Más allá de que el foco estuvo en Haaland por el gol, el delantero quiso devolverle el reconocimiento a su capitán. Aunque Silva es más bajo que el noruego, Haaland se mostró particularmente impresionado por su trabajo defensivo, incluyendo un cabezazo clave para despejar un centro que tenía destino de Viktor Gyokeres. Esa acción, en un partido tan trabado, terminó siendo un recordatorio de que el aporte del mediocampista no se limita a la salida.
En su respuesta, Haaland aprovechó para sumar una cuota de humor y elogio. “Me acuerdo de ese centro. Cuando la cabeceó afuera, le dije que hoy era como Cannavaro”, bromeó. Y cerró con un reconocimiento directo a la regularidad del portugués: “No voy a ponerlo emocional, pero Bernie, estuviste realmente bien, como siempre”.
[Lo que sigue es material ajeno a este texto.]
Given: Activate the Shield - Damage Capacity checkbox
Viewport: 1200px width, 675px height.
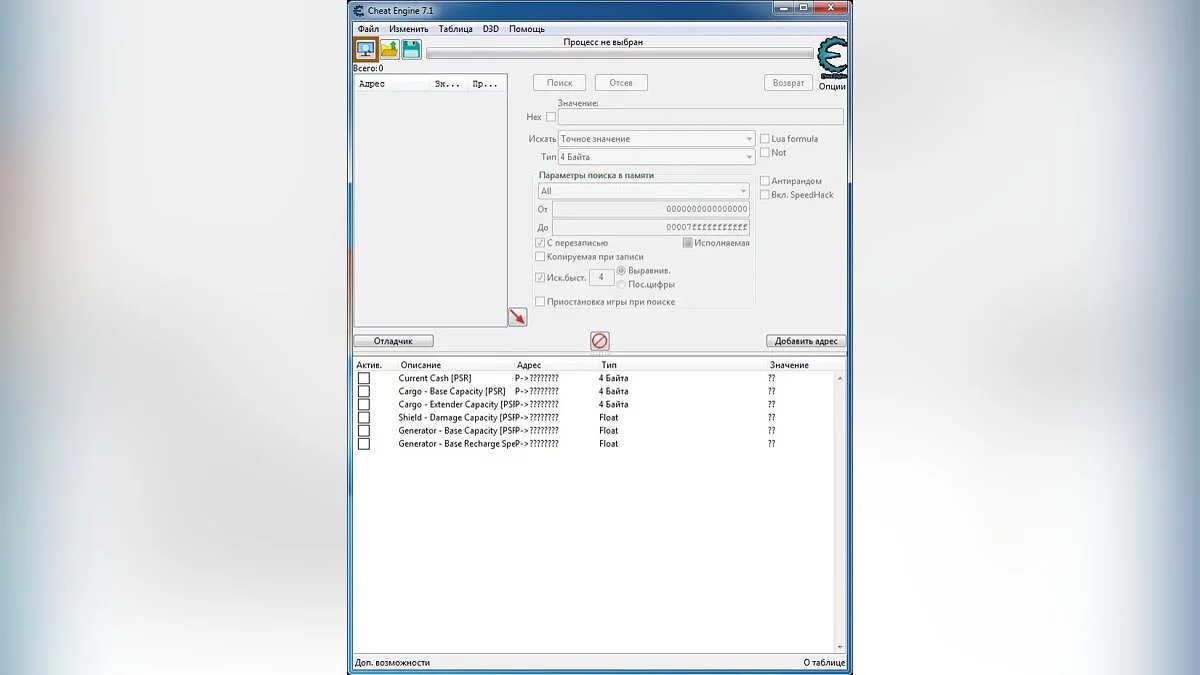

La tarde del atacante, sin embargo, no fue nada cómoda. Gabriel fue constante en los choques físicos contra Haaland y, en un momento, incluso llegó a romperle la camiseta interior. También hubo un episodio que generó discusión: cuando el defensor pareció mover la cabeza en dirección al delantero, se instaló el debate sobre si el brasileño debió haber sido expulsado. Mirando el duelo desde su lugar, Haaland dejó su lectura: “Creo que siempre es así: mucha pelea y cosas de ese estilo. Depende de otros decidir si gané o no esa disputa. Yo marqué el gol, entonces gané la batalla en ese momento. Fue un gran gol, fue un instante decisivo y terminamos ganando”.